January 31st, 2010 at 5:32 pm
I’ve tried to install plugin’s all day, but it do not work.I think that LinkWithin is a great thing, but can not see how to get it.I don’t have a button with plugin as an option on my wordpress admin page.
February 1st, 2010 at 12:32 am
Hi Char
Just wanted to know where did you got this sharing bar at the bottom of you post…looks cool. I’m looking for the same. Any suggestions where can I find this, I’ll appreciate that.Just drop me a link on my email.
Thanks
February 1st, 2010 at 9:05 am
Mary – are you on WordPress.org or the free WordPress.com platform? And which version of WordPress are you using?
February 1st, 2010 at 9:06 am
The plugin I am using on the bottom of my posts is called Sexy Bookmarks. It is available in the WordPress.org plugin library.
February 2nd, 2010 at 10:06 pm
Thanks a lot Char.
February 3rd, 2010 at 5:57 pm
Thank you for your answer!
I’m on the free WordPress.com platform, so I am not self-hosting, I just have my own domain name.I understand that LinkWithin only is for bloggers with a self host account.I’ve tried to find out several times what version of WordPress I have, but can not find it anywhere(technical language is not my strenght).

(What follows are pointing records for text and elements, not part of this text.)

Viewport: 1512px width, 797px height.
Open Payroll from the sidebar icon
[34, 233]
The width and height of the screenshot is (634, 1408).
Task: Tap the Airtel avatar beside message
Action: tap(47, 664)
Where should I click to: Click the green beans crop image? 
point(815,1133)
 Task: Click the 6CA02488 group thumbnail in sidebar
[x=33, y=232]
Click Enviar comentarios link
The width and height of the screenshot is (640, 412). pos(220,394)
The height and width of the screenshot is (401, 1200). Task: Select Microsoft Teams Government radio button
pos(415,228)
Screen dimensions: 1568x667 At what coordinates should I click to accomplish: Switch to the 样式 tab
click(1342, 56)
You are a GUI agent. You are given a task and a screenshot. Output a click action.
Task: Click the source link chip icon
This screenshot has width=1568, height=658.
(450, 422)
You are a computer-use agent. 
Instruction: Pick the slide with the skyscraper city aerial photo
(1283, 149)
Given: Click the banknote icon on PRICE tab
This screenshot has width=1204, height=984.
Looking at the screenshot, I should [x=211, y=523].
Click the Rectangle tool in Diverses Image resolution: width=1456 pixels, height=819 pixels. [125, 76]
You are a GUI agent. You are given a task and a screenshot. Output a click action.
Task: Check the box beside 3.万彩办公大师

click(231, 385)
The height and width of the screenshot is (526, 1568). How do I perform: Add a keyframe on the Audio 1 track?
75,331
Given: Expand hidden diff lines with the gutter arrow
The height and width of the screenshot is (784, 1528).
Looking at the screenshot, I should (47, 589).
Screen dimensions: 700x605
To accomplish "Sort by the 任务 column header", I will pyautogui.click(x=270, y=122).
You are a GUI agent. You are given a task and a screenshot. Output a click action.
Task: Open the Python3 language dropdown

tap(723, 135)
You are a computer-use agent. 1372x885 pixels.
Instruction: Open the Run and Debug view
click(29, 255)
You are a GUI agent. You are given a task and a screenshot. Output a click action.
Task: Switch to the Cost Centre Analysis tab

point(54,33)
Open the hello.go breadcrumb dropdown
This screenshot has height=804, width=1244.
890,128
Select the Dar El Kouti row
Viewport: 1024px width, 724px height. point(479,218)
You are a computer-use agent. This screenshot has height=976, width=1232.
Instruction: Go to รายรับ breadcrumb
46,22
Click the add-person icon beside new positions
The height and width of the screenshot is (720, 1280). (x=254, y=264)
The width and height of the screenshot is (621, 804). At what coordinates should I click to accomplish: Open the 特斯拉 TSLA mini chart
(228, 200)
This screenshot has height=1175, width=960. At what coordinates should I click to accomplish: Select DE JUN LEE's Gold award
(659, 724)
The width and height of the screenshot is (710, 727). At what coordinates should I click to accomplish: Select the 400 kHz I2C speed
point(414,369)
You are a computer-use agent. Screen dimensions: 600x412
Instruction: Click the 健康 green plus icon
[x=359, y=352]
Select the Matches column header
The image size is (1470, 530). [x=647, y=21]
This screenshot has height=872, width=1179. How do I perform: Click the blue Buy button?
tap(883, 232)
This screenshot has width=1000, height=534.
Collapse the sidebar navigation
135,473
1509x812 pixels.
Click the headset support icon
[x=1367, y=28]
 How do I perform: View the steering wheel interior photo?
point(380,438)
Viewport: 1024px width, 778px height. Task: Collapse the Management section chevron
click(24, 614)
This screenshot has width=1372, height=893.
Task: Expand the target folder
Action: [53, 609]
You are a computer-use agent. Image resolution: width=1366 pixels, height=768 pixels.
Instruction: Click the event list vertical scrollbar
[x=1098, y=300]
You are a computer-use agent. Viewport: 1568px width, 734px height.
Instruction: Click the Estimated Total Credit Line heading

March 4th, 2010 at 5:06 am
I too have my blog at wordpress.com and unfortunately can’t use LinkWithin… which sucks because it worked on my blogspot blog perfectly and now I can’t use it as I have imported everthing over to wordpress. Anyone know of any other similar plug ins that would work for wordpress?
March 30th, 2010 at 8:50 pm
I use YARPP on all my blogs and created a custom template that looks much like LinkWithin.
March 30th, 2010 at 10:12 pm
I just checked it out and that looks great! You should write a basic tutorial on how you did it – or make it into a plugin of your own.
March 31st, 2010 at 2:51 pm
@Char I just did. Wrote a post yesterday about it, thanks.
http://archondigital.com/studio/wordpress/plugins/linkwithin-inspired-yarpp-template/
July 23rd, 2010 at 9:25 am
I just started using this today based on your recommendation. Right now I’m working on some ways to customize it for my own site- thanks for the info!
September 2nd, 2010 at 4:19 pm
Hi, Your post turns up for the many searches I’ve done to get basic help with LW. I too was a big fan at blogger, but since moving to self-hosted WP, I can’t get LW to pull on most of my posts – it just circulates the same 5 or 6. I am code-challenged on WP, but if someone guides me I might be able to fix it. I didn’t have much luck in emailing twice to LW people without an answer or acknowledgement. Would love someone’s help or thoughts. Thanks
September 30th, 2010 at 2:45 am
Thank for share about linkwithin
November 24th, 2010 at 6:53 pm
Hi, I too had the same problem as Sherri, installed LI and it recycles the same 5 or 6 posts. I’ve disabled it on my wordpress blog, because the LI would confuse the reader. Not sure what to do. Any ideas?